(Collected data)
• • • • •
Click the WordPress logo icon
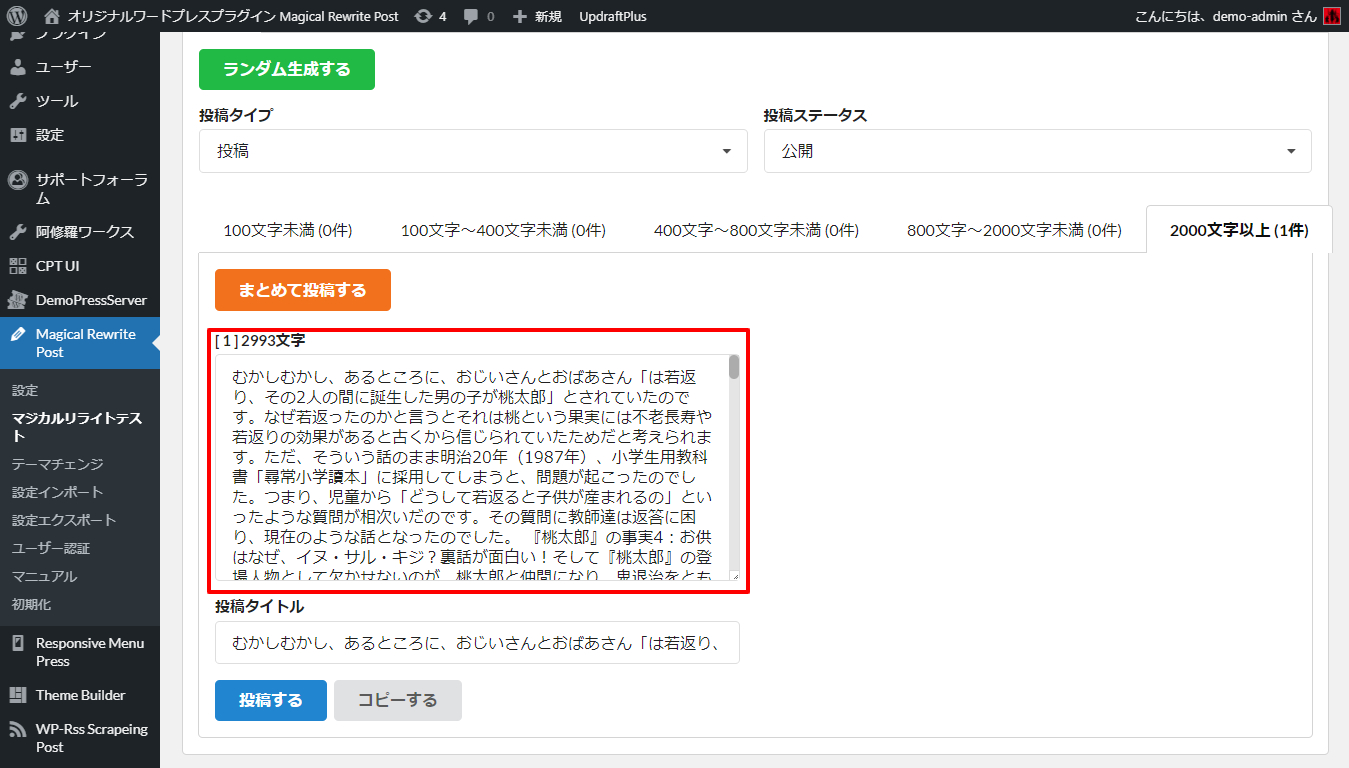The height and width of the screenshot is (768, 1349). click(17, 16)
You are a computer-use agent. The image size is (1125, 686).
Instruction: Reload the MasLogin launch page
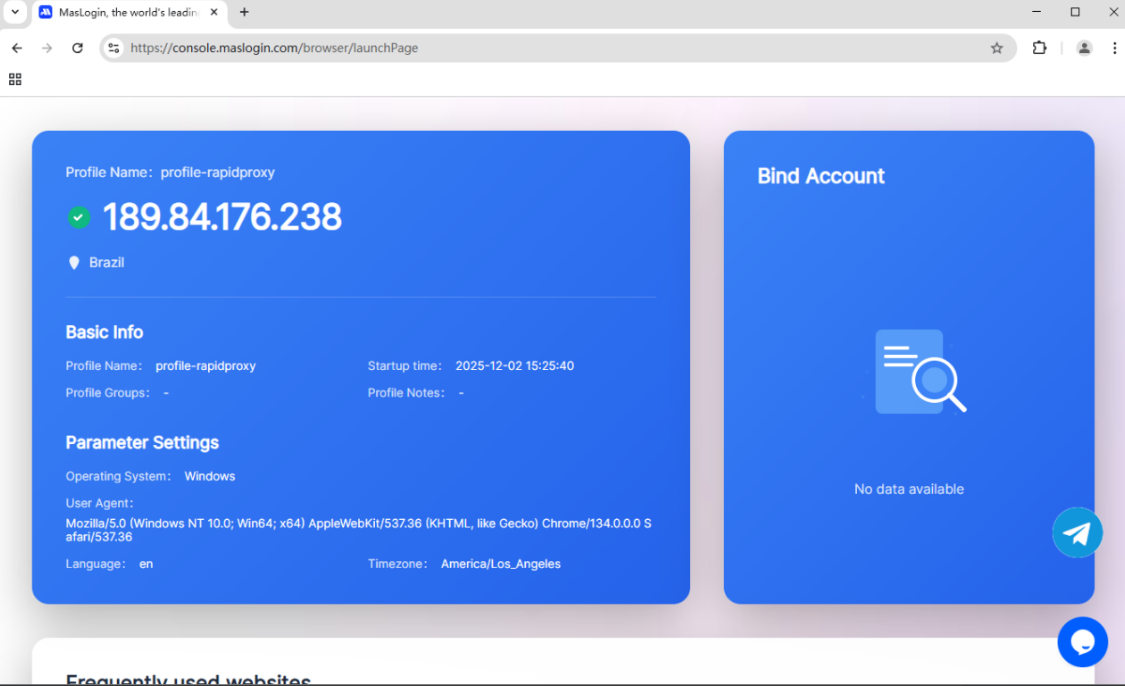pos(77,48)
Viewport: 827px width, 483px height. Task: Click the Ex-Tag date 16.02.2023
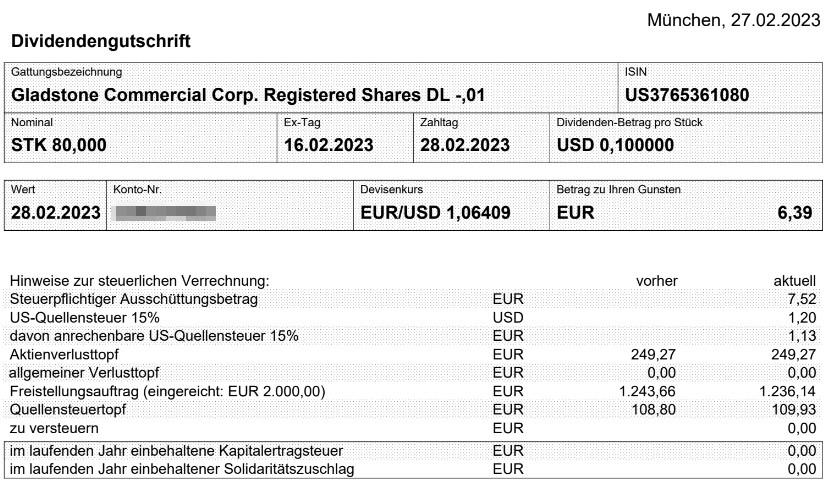coord(328,145)
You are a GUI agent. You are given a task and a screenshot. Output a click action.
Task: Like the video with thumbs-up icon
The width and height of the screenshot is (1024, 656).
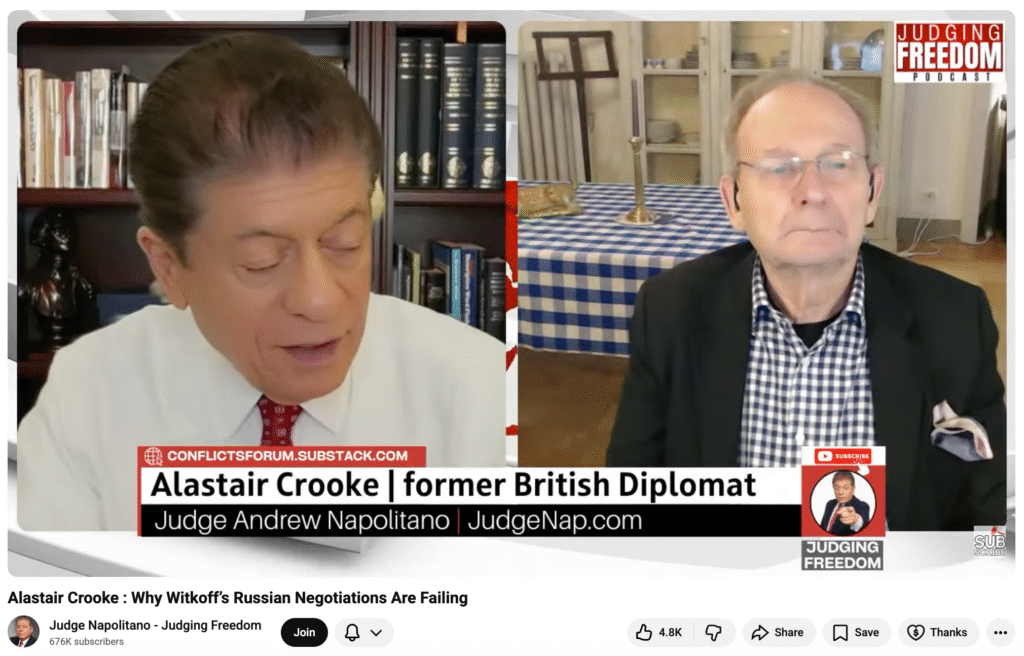tap(658, 632)
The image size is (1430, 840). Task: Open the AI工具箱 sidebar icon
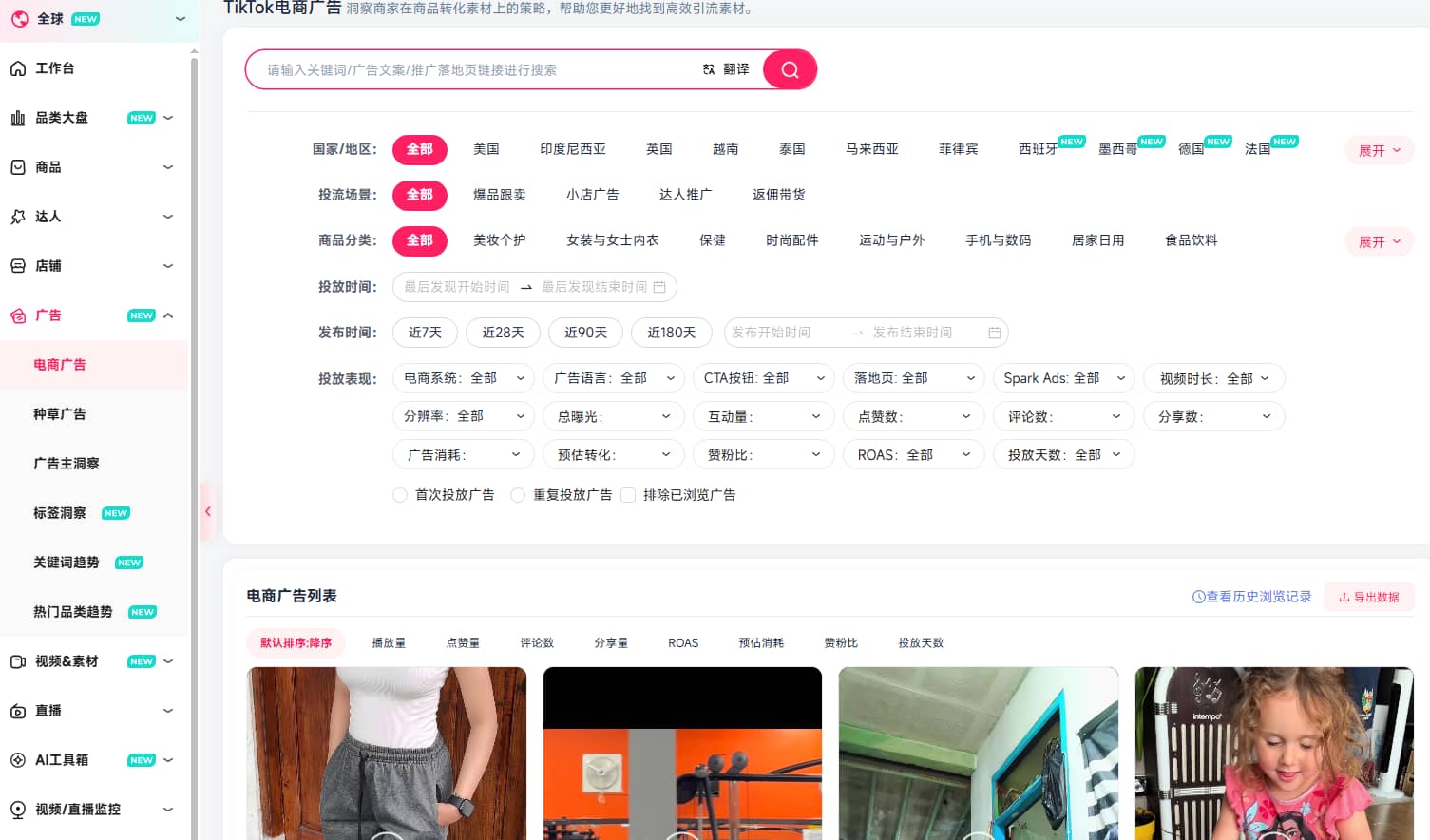click(x=17, y=759)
• • • • •
**TASK REQUIREMENTS**
What is needed is the number of lines in the data that hold the word "agent", with nothing added.

**TASK ANSWER**
2